__DATA FOR REVIEW__.
+++

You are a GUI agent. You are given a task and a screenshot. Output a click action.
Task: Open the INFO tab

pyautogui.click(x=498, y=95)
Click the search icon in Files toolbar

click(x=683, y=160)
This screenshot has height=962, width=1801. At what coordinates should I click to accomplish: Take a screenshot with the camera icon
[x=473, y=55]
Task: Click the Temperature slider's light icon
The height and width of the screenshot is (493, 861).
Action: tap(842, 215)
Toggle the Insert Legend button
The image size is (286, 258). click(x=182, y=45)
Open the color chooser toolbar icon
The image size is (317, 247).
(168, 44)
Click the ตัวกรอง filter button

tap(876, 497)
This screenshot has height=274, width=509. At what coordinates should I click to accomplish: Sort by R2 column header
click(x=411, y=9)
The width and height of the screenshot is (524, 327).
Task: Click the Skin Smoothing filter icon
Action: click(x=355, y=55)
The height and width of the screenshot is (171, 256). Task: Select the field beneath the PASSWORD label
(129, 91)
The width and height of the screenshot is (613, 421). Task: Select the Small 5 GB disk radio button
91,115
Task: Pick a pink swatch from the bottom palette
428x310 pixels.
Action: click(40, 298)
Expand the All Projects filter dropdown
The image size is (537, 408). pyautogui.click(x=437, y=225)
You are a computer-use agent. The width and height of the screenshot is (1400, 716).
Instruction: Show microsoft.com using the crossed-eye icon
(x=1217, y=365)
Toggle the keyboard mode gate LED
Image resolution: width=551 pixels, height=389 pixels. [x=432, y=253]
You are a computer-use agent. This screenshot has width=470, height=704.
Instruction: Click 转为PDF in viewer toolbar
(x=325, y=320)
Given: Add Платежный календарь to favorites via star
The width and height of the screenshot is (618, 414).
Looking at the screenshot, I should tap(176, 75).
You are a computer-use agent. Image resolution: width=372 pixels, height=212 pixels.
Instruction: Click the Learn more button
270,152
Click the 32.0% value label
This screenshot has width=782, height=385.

+++

__WHAT YOU SHOULD DO__. In the records above, copy exactly the lines from the one that contains "The height and width of the screenshot is (171, 256)." through the last, and nothing else.

__ANSWER BOX__.
The height and width of the screenshot is (171, 256). Task: Select the field beneath the PASSWORD label
(129, 91)
The width and height of the screenshot is (613, 421). Task: Select the Small 5 GB disk radio button
91,115
Task: Pick a pink swatch from the bottom palette
428x310 pixels.
Action: click(40, 298)
Expand the All Projects filter dropdown
The image size is (537, 408). pyautogui.click(x=437, y=225)
You are a computer-use agent. The width and height of the screenshot is (1400, 716).
Instruction: Show microsoft.com using the crossed-eye icon
(x=1217, y=365)
Toggle the keyboard mode gate LED
Image resolution: width=551 pixels, height=389 pixels. [x=432, y=253]
You are a computer-use agent. This screenshot has width=470, height=704.
Instruction: Click 转为PDF in viewer toolbar
(x=325, y=320)
Given: Add Платежный календарь to favorites via star
The width and height of the screenshot is (618, 414).
Looking at the screenshot, I should tap(176, 75).
You are a computer-use agent. Image resolution: width=372 pixels, height=212 pixels.
Instruction: Click the Learn more button
270,152
Click the 32.0% value label
This screenshot has width=782, height=385.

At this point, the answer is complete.